Wednesday, January 11, 2012

Model Building / Data Mining

Yesterday, I outlined findings of a model that allocates to the S&P 500 when the VIX is below 20 and to cash when above 20. This post will expand on that post to build a model that outperforms the S&P, with less volatility, over the 1993-2011 time frame. The post is less about how great the model is (that is to be determined), as much as just how easy it is to use simple data mining techniques to build models that look GREAT using historical data (i.e. buyer beware of all these new funds / models coming out).

The Model

When analyzing the original model, we saw that the S&P 500 actually performed quite well on average (albeit with huge swings at times) at both low (VIX below 17.5) and high (VIX above 25 levels). Thus, a simple model would allocate to stocks when the VIX is below 17.5 or above 25 and cash when it is not. But, let's see if we can data mine improve on that further. When stocks do poorly, bonds (especially government bonds) tend to do very well (i.e. they become negatively correlated).
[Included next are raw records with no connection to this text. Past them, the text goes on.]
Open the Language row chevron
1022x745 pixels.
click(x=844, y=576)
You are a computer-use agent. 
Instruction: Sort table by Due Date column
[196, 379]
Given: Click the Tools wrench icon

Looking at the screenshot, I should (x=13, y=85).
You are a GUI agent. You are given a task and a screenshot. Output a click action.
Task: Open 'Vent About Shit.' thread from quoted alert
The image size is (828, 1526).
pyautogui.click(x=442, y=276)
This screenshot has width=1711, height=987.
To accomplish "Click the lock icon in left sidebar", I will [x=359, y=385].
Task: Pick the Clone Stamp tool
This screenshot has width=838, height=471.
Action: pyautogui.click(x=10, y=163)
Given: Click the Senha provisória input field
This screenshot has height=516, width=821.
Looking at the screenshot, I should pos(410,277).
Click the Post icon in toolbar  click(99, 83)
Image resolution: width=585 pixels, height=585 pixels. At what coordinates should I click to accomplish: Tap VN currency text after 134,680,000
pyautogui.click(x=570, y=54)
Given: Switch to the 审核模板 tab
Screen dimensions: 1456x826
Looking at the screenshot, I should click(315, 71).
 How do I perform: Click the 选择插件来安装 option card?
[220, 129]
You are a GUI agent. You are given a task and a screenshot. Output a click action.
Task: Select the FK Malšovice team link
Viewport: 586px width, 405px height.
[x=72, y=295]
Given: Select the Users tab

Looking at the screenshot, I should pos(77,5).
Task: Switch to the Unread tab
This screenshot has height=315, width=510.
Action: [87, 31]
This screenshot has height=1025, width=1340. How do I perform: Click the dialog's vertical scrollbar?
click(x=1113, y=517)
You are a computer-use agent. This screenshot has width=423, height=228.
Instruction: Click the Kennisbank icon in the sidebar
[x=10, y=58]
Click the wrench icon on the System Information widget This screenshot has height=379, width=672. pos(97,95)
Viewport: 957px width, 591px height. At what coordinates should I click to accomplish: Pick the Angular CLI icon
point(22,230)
Using Fidelity's Government Income Fund 'FGOVX' (I am not vouching for this fund, it was simply the first I found with daily returns going back to 1993), we compare returns of government bonds within each volatility "bucket" relative to what we found for the S&P 500.


As can be seen above, in each of the 17.5 to 25 VIX "buckets", government bonds outperformed (on average). This is just what we were looking for.

To the model's results... in 'daily rebalancing' we allocate on a daily basis to the S&P 500 (ETF SPY) when VIX is below 17.5 or above 25 and to government bonds (fund FGOVX) when it is not (monthly is simply on a monthly basis). This rotation strategy had excess returns over SPY's 7.7% annualized return since 1993 of almost 3% on a daily basis and 1.7% on a monthly basis annualized (excluding transaction costs) with volatility reduced around 3% over that time frame.

Model Results (January 1993 - December 2011)


So is this legit model building or data mining? I believe it may be both (if a potential legit model, it needs further testing across markets and time frames), but in no way am I confident this performance can be replicated on a going forward basis.

Source: VIX, SPY, FGOVX

4 comments:

abiao said...

very interesting observations. I am just wondering the economic reason SPX performed badly when VIX was between 17.5 & 25, while did well out of the range, any intuition behind that? thanks.

Jake said...

Quick and dirty thoughts based purely on my initial judgement...

When the VIX is between 17.5 and 25, investors are becoming a bit more concerned than history would imply (i.e. levels are above historical averages), so marginal investors are selling out of concern and a lack of value.

When VIX levels are low, investors can't see any concerns in the macro / investing environment and recent realized volatility levels are low, thus investors pile into equities, driving them to richer valuations.

When VIX levels are high, something bad has happened and overly cautious investors have sold out of "risky" equities, creating value for investors willing to take risk.

Anyone else want to opine?

Anonymous said...

Heading into the heights of the TMT bubble in 2000 we saw a most unusual phenomenon: implied volatility levels increasing at a time when stock returns were also increasing. This is a very rare phenomenon, and occurred for a few years. If you remove that part of the time series, investing in SPY when VIX above 25 looks very different in terms of your total return outcomes.....

Jake said...

The average one-month forward return of each period when the VIX was > 25 since 2007 was 1% (more than 12% annualized) vs. 1.5% from 1999-2003. Lower, but still strong albeit HUGE volatility.